#### What you have to do:
Write each of the records out again exactly.

Data excerpts

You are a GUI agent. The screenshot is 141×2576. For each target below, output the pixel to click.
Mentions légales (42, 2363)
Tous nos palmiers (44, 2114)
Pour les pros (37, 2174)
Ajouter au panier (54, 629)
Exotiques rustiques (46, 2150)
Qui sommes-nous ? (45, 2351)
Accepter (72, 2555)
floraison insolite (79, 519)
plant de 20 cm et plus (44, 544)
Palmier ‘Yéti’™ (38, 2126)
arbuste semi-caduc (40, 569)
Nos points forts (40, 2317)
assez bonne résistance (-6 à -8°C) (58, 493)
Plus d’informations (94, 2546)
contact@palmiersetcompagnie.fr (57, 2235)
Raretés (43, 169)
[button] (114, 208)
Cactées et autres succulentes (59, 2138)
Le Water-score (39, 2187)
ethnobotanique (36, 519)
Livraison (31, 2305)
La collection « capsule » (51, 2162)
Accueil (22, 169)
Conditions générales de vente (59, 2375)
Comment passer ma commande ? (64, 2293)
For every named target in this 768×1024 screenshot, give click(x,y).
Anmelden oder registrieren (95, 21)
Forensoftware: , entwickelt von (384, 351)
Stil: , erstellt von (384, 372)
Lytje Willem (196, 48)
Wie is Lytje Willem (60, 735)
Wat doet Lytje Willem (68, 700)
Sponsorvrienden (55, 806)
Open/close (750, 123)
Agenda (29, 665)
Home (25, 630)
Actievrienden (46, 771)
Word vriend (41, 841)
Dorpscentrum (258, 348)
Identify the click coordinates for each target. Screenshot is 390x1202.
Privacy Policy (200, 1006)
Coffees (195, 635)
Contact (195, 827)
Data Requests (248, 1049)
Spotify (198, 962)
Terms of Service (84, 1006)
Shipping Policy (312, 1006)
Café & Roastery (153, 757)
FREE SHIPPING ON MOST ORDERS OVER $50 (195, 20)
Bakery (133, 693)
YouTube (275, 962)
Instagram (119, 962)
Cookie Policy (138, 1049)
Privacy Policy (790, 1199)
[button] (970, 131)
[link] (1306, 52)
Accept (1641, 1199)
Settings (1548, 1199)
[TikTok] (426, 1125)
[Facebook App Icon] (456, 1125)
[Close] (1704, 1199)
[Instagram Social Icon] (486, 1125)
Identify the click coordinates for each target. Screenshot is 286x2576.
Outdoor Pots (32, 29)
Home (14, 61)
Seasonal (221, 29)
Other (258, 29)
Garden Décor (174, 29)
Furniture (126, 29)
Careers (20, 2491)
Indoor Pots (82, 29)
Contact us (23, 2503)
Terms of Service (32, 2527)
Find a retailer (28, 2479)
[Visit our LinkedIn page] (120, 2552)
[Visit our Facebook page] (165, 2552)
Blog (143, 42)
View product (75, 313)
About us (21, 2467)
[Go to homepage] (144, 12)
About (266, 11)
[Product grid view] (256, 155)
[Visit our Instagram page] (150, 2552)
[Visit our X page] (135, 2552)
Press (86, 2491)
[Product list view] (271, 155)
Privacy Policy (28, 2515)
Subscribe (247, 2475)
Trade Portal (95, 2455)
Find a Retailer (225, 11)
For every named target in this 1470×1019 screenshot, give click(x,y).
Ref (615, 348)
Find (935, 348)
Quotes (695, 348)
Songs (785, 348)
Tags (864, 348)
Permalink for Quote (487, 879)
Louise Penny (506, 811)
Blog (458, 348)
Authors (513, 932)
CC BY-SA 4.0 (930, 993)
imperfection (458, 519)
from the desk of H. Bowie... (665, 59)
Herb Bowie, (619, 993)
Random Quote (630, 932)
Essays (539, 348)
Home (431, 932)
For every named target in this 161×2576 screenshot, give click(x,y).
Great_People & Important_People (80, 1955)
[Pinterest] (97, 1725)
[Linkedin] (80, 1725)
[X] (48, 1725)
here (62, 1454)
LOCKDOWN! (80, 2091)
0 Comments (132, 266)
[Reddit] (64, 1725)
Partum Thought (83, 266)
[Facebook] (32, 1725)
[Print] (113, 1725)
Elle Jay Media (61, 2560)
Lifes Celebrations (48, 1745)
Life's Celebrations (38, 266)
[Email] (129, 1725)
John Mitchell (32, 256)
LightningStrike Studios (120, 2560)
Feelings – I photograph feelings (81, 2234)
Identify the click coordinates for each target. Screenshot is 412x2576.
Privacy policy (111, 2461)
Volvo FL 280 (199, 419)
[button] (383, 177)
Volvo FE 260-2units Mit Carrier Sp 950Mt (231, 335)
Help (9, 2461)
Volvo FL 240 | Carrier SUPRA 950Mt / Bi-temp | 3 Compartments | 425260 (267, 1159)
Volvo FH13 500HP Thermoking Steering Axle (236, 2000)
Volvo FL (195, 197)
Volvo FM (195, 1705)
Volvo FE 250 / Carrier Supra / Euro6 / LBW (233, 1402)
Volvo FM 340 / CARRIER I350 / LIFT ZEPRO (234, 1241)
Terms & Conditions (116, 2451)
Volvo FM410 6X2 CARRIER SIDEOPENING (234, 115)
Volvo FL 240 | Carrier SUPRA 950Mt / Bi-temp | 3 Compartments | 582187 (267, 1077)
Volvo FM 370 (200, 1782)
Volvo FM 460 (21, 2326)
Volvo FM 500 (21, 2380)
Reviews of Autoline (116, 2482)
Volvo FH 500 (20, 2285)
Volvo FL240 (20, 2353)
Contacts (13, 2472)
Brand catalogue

#### Solution:
You are a GUI agent. The screenshot is 141×2576. For each target below, output the pixel to click.
Mentions légales (42, 2363)
Tous nos palmiers (44, 2114)
Pour les pros (37, 2174)
Ajouter au panier (54, 629)
Exotiques rustiques (46, 2150)
Qui sommes-nous ? (45, 2351)
Accepter (72, 2555)
floraison insolite (79, 519)
plant de 20 cm et plus (44, 544)
Palmier ‘Yéti’™ (38, 2126)
arbuste semi-caduc (40, 569)
Nos points forts (40, 2317)
assez bonne résistance (-6 à -8°C) (58, 493)
Plus d’informations (94, 2546)
contact@palmiersetcompagnie.fr (57, 2235)
Raretés (43, 169)
[button] (114, 208)
Cactées et autres succulentes (59, 2138)
Le Water-score (39, 2187)
ethnobotanique (36, 519)
Livraison (31, 2305)
La collection « capsule » (51, 2162)
Accueil (22, 169)
Conditions générales de vente (59, 2375)
Comment passer ma commande ? (64, 2293)
For every named target in this 768×1024 screenshot, give click(x,y).
Anmelden oder registrieren (95, 21)
Forensoftware: , entwickelt von (384, 351)
Stil: , erstellt von (384, 372)
Lytje Willem (196, 48)
Wie is Lytje Willem (60, 735)
Wat doet Lytje Willem (68, 700)
Sponsorvrienden (55, 806)
Open/close (750, 123)
Agenda (29, 665)
Home (25, 630)
Actievrienden (46, 771)
Word vriend (41, 841)
Dorpscentrum (258, 348)
Identify the click coordinates for each target. Screenshot is 390x1202.
Privacy Policy (200, 1006)
Coffees (195, 635)
Contact (195, 827)
Data Requests (248, 1049)
Spotify (198, 962)
Terms of Service (84, 1006)
Shipping Policy (312, 1006)
Café & Roastery (153, 757)
FREE SHIPPING ON MOST ORDERS OVER $50 (195, 20)
Bakery (133, 693)
YouTube (275, 962)
Instagram (119, 962)
Cookie Policy (138, 1049)
Privacy Policy (790, 1199)
[button] (970, 131)
[link] (1306, 52)
Accept (1641, 1199)
Settings (1548, 1199)
[TikTok] (426, 1125)
[Facebook App Icon] (456, 1125)
[Close] (1704, 1199)
[Instagram Social Icon] (486, 1125)
Identify the click coordinates for each target. Screenshot is 286x2576.
Outdoor Pots (32, 29)
Home (14, 61)
Seasonal (221, 29)
Other (258, 29)
Garden Décor (174, 29)
Furniture (126, 29)
Careers (20, 2491)
Indoor Pots (82, 29)
Contact us (23, 2503)
Terms of Service (32, 2527)
Find a retailer (28, 2479)
[Visit our LinkedIn page] (120, 2552)
[Visit our Facebook page] (165, 2552)
Blog (143, 42)
View product (75, 313)
About us (21, 2467)
[Go to homepage] (144, 12)
About (266, 11)
[Product grid view] (256, 155)
[Visit our Instagram page] (150, 2552)
[Visit our X page] (135, 2552)
Press (86, 2491)
[Product list view] (271, 155)
Privacy Policy (28, 2515)
Subscribe (247, 2475)
Trade Portal (95, 2455)
Find a Retailer (225, 11)
For every named target in this 1470×1019 screenshot, give click(x,y).
Ref (615, 348)
Find (935, 348)
Quotes (695, 348)
Songs (785, 348)
Tags (864, 348)
Permalink for Quote (487, 879)
Louise Penny (506, 811)
Blog (458, 348)
Authors (513, 932)
CC BY-SA 4.0 (930, 993)
imperfection (458, 519)
from the desk of H. Bowie... (665, 59)
Herb Bowie, (619, 993)
Random Quote (630, 932)
Essays (539, 348)
Home (431, 932)
For every named target in this 161×2576 screenshot, give click(x,y).
Great_People & Important_People (80, 1955)
[Pinterest] (97, 1725)
[Linkedin] (80, 1725)
[X] (48, 1725)
here (62, 1454)
LOCKDOWN! (80, 2091)
0 Comments (132, 266)
[Reddit] (64, 1725)
Partum Thought (83, 266)
[Facebook] (32, 1725)
[Print] (113, 1725)
Elle Jay Media (61, 2560)
Lifes Celebrations (48, 1745)
Life's Celebrations (38, 266)
[Email] (129, 1725)
John Mitchell (32, 256)
LightningStrike Studios (120, 2560)
Feelings – I photograph feelings (81, 2234)
Identify the click coordinates for each target. Screenshot is 412x2576.
Privacy policy (111, 2461)
Volvo FL 280 (199, 419)
[button] (383, 177)
Volvo FE 260-2units Mit Carrier Sp 950Mt (231, 335)
Help (9, 2461)
Volvo FL 240 | Carrier SUPRA 950Mt / Bi-temp | 3 Compartments | 425260 (267, 1159)
Volvo FH13 500HP Thermoking Steering Axle (236, 2000)
Volvo FL (195, 197)
Volvo FM (195, 1705)
Volvo FE 250 / Carrier Supra / Euro6 / LBW (233, 1402)
Volvo FM 340 / CARRIER I350 / LIFT ZEPRO (234, 1241)
Terms & Conditions (116, 2451)
Volvo FM410 6X2 CARRIER SIDEOPENING (234, 115)
Volvo FL 240 | Carrier SUPRA 950Mt / Bi-temp | 3 Compartments | 582187 (267, 1077)
Volvo FM 370 (200, 1782)
Volvo FM 460 (21, 2326)
Volvo FM 500 (21, 2380)
Reviews of Autoline (116, 2482)
Volvo FH 500 (20, 2285)
Volvo FL240 (20, 2353)
Contacts (13, 2472)
Brand catalogue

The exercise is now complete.